Proza, poezja, architektura. Wrażenia z ostatnio przeczytanych książek, garść informacji z rynku wydawniczego oraz okazyjne wynurzenia literaturą inspirowane.
Wojciech Nowicki
Wydawnictwo Czarne, 2013
Salki to pomieszczenia na poddaszu mówili też „nyże” na miejsce, gdzie można sobie urządzić lamusik nad głową. Zupełnie jak te historie tutaj, salki mojej pamięci, które dla wszystkich otwieram.
Salki to niesamowita podróż w czasie i przestrzeni. Nieco chaotyczna, oparta w dużej mierze na skojarzeniach, niż na porządku chronologicznym. Podróż, której głównym celem jest nie tylko przemieszczanie się z miejsca na miejsce, lecz również poznawanie i odkrywanie nowych obszarów.
W tym miejscu trzeba wyjaśnić najważniejszą nieścisłość – Salki to nie książka podróżnicza.

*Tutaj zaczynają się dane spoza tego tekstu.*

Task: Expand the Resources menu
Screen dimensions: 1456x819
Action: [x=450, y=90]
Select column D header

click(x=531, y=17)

To nie przemieszczanie w sensie stricte fizycznym stanowi trzon tej książki (chociaż owszem, ono się tutaj pojawia i odgrywa również ważną role), najnowsza książka Nowickiego to przede wszystkim podróż w czasie. To właśnie za pomocą nawet bardzo skromnej dokumentacji, listów, spisanych relacji, mamy niejednokrotnie okazję poznać to, co już dawno przestało istnieć, przynajmniej w sensie materialnym.

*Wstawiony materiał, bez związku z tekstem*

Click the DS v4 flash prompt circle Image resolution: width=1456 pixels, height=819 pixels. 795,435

(…) W moich salkach jest za to cała rodzina, co z tego, że trochę wybrakowana, że niekompletne są ich portrety, czasem brakuje im głowy, a czasem korpusu. Są za to ich żale, a żale i tęsknoty to była ich esencja, nią był przesiąknięty każdy atom ich ciała.
Dużą część książki Nowicki poświęca historii swojej rodziny. Jest to próba usystematyzowanie i zrozumienia skomplikowanych losów swoich przodków, przesiedleńców z terenów leżących na obszarze współczesnej Litwy i Ukrainy, którym zaraz po wojnie ktoś kazał osiedlić się w Opolu, w miejscu, w którym niegdyś znajdowało się śmietnisko. Żyjąc na tej obcej ziemi, z której co chwila wychodziły fragmenty przeszłości, utracili wszelką chęć przemieszczania się i podróżowania, żyjąc tym samym tęsknotą za miejscem, które bezpowrotnie utracili. By lepiej ich zrozumieć, autor przywołuje swoje wspomnienia, w których często zawarte są wspomnienia jego przodków. Zarówno te o raju utraconym, jak i te o brutalnych zbrodniach Banderowców.
Losy rodziny Nowickiego nie są jednak jedynym tematem, który porusza autor na kartach Salek. W tej książce dzieje się dużo, autor przywołuje wiele zagadnień, na pierwszy rzut oka nieco wyrwanych z kontekstu - począwszy od opisu pewnego zoo (do czego w pewien sposób nawiązuje okładka), relacji z egzekucji zabójcy króla Henryka IV, aż do bardzo ciekawej wyprawie do dawnych szpitali psychiatrycznych. Ten pozorny mis-masz tak naprawdę tworzy jednak spójną całość, napisany w sposób niezwykle intrygujący traktat o pamięci i podróżowaniu.
Salki to dzieło idealne na leniwe, jesienne wieczory. Wymaga chwili zadumy, o co raczej trudno w zatłoczonym tramwaju, czy w trakcie 15-minutowej przerwy na kawę. Książka ta czytana w pośpiechu traci swój urok, może nawet zniechęcić czytelnika do kontynuacji lektury. A to wielka szkoda, ponieważ Wojciech Nowicki stworzył dzieło, które powinno trafić w ręce wszystkich czytelników, nawet (a może nawet przede wszystkim) tych najbardziej wymagających.